SiS (Science in Sport) Ltd

JurisdictionUK Non-devolved
Judgment Date01 January 2001
Date01 January 2001
CourtValue Added Tax Tribunal

VAT Tribunal

SiS (Science in Sport) Ltd

The following cases were referred to in the decision:

Amalgamated Investment & Property Co Ltd (in liquidation) v Texas Commerce International Bank Ltd ELR[1982] QB 84

Bioconcepts Ltd VAT[1995] BVC 545

C & E Commrs v Beecham Foods Ltd UNK[1972] 1 All ER 498

GUS Merchandise Corp Ltd (1978) VATTR 28

L'Arome International Ltd (in receivership) VATNo. 14,419; [1996] BVC 4374

McCormick (UK) plc VATNo. 15,202; [1998] BVC 4023

Mills v Cooper UNK[1967] 2 All ER 100

Orchid Drinks Co Ltd VATNo. 14,222; [1996] BVC 4324

Premate Builders Ltd No. 655

R v C & E Commrs, ex parte Kay & Co VAT[1997] BVC 128

Rivella (UK) Ltd VATNo. 16,382; [2000] BVC 2179

Smith Kline Beecham plc VATNo. 10,222; [1993] BVC 888

Smith Kline Beecham plc VATNo. 13,674; [1996] BVC 4198

Southend-on-Sea Corp v Hodgson (Wickford) Ltd ELR[1962] 1 QB 416

Tropicana UK Ltd VATNo. 10,907; [1994] BVC 622

Younger No. 1173

Appeals - Tribunal - Practice - Oral agreement to settle appeal - Whether constituting statutory agreement - Whether estoppel by convention - Finance Act 1985, s. 25(3) (Value Added Tax Act 1994 section 85 subsec-or-para (3)Value Added Tax Act 1994, s. 85(3)).Zero-rating - Food - Sports energy drinks - Whether within excepted items - Whether classified as food - Value Added Tax Act 1994 schedule 8 group 1Value Added Tax 1994, Sch. 8, Grp. 1,excepted item 4 and Note (1).

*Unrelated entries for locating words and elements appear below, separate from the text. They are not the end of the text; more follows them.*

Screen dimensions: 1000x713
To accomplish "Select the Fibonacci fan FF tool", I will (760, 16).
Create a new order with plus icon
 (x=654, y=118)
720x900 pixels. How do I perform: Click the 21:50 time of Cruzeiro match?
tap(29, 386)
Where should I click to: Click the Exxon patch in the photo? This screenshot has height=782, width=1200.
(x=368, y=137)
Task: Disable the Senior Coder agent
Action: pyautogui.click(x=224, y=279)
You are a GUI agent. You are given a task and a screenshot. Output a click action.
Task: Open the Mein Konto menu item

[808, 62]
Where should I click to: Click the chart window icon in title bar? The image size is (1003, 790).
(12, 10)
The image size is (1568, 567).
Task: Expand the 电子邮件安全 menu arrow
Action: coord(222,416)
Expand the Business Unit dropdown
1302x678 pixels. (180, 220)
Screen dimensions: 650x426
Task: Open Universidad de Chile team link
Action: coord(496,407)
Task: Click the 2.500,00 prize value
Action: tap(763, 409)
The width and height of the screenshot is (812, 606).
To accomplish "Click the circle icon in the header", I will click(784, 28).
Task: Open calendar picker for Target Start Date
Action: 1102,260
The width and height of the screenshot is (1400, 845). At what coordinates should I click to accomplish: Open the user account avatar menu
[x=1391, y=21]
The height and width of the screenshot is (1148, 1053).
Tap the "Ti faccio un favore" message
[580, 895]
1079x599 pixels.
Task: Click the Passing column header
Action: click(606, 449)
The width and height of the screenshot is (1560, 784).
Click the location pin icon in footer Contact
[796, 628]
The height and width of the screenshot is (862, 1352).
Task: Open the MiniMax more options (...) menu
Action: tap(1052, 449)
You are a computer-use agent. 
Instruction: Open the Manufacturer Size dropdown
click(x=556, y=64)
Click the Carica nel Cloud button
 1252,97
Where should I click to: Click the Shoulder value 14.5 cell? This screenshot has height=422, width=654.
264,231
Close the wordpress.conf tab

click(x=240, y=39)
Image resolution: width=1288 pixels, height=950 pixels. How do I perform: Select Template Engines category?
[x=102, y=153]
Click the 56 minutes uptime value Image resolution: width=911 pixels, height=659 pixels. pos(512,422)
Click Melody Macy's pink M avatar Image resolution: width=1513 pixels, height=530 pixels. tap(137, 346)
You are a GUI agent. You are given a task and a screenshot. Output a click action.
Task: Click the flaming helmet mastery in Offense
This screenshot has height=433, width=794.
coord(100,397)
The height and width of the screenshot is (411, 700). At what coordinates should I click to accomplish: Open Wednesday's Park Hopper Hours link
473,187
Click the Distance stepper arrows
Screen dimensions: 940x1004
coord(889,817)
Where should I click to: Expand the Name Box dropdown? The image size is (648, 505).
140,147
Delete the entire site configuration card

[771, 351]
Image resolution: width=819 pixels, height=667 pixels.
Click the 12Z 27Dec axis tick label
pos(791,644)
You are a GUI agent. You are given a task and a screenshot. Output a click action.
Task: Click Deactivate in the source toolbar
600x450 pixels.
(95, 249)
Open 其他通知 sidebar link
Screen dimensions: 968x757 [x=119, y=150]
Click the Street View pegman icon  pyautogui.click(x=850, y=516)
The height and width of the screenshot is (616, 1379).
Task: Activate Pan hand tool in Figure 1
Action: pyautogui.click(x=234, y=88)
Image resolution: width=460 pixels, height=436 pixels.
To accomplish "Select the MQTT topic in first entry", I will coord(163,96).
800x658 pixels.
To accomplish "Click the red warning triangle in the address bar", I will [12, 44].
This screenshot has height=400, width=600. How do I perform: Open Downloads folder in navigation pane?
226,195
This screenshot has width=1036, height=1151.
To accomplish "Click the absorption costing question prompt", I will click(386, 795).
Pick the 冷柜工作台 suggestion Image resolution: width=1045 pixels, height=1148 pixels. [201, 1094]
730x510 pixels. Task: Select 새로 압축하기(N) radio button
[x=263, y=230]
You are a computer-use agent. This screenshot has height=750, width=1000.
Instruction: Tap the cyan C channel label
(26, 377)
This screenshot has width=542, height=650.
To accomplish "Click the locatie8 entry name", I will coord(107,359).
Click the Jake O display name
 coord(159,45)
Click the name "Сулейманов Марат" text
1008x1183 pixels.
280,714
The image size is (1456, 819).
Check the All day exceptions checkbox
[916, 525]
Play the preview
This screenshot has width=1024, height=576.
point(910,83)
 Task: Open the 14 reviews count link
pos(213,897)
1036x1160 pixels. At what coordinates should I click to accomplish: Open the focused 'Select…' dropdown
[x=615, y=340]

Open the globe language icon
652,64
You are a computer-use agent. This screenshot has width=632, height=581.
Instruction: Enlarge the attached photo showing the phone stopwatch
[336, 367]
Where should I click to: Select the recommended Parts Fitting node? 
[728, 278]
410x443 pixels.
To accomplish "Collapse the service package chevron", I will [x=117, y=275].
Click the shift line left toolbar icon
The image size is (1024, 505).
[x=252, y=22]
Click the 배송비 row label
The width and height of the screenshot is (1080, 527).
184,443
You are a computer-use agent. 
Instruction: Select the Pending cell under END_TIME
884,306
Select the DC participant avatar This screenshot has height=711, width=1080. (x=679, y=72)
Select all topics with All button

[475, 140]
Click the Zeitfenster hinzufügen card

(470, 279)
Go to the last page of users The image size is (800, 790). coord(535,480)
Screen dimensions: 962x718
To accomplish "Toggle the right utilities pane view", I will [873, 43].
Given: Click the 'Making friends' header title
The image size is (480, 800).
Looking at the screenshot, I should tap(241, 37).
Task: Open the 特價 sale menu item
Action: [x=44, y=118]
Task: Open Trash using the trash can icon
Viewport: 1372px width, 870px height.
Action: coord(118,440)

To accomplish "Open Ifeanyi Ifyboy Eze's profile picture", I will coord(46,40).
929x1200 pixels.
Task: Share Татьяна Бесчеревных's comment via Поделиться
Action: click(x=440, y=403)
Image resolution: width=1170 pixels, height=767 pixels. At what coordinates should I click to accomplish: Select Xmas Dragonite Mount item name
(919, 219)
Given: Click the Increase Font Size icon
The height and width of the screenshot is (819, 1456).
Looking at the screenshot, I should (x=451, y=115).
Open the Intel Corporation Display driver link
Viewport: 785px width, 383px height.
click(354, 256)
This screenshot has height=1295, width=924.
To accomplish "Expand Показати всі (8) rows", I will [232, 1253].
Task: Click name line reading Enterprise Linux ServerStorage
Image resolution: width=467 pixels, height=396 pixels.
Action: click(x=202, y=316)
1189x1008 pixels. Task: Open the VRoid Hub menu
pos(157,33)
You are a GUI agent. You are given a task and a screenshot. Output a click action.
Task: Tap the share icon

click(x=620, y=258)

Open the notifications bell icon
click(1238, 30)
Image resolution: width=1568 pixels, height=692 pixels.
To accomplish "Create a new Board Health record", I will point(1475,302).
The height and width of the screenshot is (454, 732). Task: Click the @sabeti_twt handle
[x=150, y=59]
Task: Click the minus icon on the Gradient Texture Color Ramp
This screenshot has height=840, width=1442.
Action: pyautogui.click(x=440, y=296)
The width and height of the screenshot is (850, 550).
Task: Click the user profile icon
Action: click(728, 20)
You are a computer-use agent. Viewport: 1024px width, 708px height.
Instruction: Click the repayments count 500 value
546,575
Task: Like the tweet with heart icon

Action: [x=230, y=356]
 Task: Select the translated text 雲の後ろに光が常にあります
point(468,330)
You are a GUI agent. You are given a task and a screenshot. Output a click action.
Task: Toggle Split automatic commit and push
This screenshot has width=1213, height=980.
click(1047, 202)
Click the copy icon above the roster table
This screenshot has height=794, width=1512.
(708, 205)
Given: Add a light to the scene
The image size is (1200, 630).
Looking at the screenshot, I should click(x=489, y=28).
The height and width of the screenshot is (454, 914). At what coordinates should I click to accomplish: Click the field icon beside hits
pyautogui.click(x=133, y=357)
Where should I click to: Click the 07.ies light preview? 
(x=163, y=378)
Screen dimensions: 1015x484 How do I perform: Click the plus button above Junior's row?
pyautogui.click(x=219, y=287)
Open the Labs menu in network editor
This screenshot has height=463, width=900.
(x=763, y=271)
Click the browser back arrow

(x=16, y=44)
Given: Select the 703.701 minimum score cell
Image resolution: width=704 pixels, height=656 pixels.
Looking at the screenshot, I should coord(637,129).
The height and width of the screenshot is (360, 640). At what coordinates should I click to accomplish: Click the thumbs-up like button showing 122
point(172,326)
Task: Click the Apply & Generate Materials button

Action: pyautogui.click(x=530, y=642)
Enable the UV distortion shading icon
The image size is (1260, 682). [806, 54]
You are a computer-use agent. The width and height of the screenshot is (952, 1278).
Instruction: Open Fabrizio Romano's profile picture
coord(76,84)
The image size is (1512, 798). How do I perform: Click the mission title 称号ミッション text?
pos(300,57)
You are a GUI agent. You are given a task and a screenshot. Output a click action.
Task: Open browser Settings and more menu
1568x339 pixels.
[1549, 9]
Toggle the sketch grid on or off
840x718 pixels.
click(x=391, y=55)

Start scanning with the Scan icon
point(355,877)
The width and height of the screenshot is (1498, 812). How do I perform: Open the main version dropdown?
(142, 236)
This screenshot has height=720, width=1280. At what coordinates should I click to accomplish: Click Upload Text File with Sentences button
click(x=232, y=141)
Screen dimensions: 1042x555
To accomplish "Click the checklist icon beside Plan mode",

The issues were: (1) whether the matter before the tribunal had been settled by an agreement made in the course of a previous appeal relating to the same subject matter and, as a result, could not be re-opened; and (2) whether the appellant's products, which consisted of sports energy drinks, were food of a kind used for human consumption and not within an excepted item and therefore zero-rated.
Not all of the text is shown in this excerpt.